> [Exercise requirements] Output the entire listing without altering anything.

> [Data shown]
● ● ● ● ● ● ●
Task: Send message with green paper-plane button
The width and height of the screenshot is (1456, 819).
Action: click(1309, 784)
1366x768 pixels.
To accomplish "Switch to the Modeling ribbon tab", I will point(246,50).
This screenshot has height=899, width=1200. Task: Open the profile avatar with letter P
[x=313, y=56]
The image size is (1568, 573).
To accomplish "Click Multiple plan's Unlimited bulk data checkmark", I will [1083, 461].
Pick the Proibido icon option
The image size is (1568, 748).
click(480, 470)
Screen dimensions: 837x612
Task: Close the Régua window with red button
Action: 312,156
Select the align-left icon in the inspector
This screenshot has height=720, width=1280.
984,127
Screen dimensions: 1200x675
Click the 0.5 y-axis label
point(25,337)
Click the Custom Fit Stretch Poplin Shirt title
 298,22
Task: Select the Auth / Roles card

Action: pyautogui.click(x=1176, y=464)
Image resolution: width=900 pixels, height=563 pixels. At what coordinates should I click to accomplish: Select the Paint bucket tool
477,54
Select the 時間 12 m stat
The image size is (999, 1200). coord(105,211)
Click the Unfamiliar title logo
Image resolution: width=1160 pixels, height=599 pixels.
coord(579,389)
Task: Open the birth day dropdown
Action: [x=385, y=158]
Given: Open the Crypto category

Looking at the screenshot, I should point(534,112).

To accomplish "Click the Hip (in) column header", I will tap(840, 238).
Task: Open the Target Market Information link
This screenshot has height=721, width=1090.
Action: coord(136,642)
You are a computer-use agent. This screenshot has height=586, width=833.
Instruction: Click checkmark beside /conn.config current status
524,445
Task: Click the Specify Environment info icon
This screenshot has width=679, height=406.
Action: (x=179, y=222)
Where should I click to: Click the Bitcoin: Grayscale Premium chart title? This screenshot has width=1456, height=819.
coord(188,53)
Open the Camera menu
● ● ● ● ● ● ●
> [Written response]
Task: Send message with green paper-plane button
The width and height of the screenshot is (1456, 819).
Action: click(1309, 784)
1366x768 pixels.
To accomplish "Switch to the Modeling ribbon tab", I will point(246,50).
This screenshot has height=899, width=1200. Task: Open the profile avatar with letter P
[x=313, y=56]
The image size is (1568, 573).
To accomplish "Click Multiple plan's Unlimited bulk data checkmark", I will [1083, 461].
Pick the Proibido icon option
The image size is (1568, 748).
click(480, 470)
Screen dimensions: 837x612
Task: Close the Régua window with red button
Action: 312,156
Select the align-left icon in the inspector
This screenshot has height=720, width=1280.
984,127
Screen dimensions: 1200x675
Click the 0.5 y-axis label
point(25,337)
Click the Custom Fit Stretch Poplin Shirt title
 298,22
Task: Select the Auth / Roles card

Action: pyautogui.click(x=1176, y=464)
Image resolution: width=900 pixels, height=563 pixels. At what coordinates should I click to accomplish: Select the Paint bucket tool
477,54
Select the 時間 12 m stat
The image size is (999, 1200). coord(105,211)
Click the Unfamiliar title logo
Image resolution: width=1160 pixels, height=599 pixels.
coord(579,389)
Task: Open the birth day dropdown
Action: [x=385, y=158]
Given: Open the Crypto category

Looking at the screenshot, I should point(534,112).

To accomplish "Click the Hip (in) column header", I will tap(840, 238).
Task: Open the Target Market Information link
This screenshot has height=721, width=1090.
Action: coord(136,642)
You are a computer-use agent. This screenshot has height=586, width=833.
Instruction: Click checkmark beside /conn.config current status
524,445
Task: Click the Specify Environment info icon
This screenshot has width=679, height=406.
Action: (x=179, y=222)
Where should I click to: Click the Bitcoin: Grayscale Premium chart title? This screenshot has width=1456, height=819.
coord(188,53)
Open the Camera menu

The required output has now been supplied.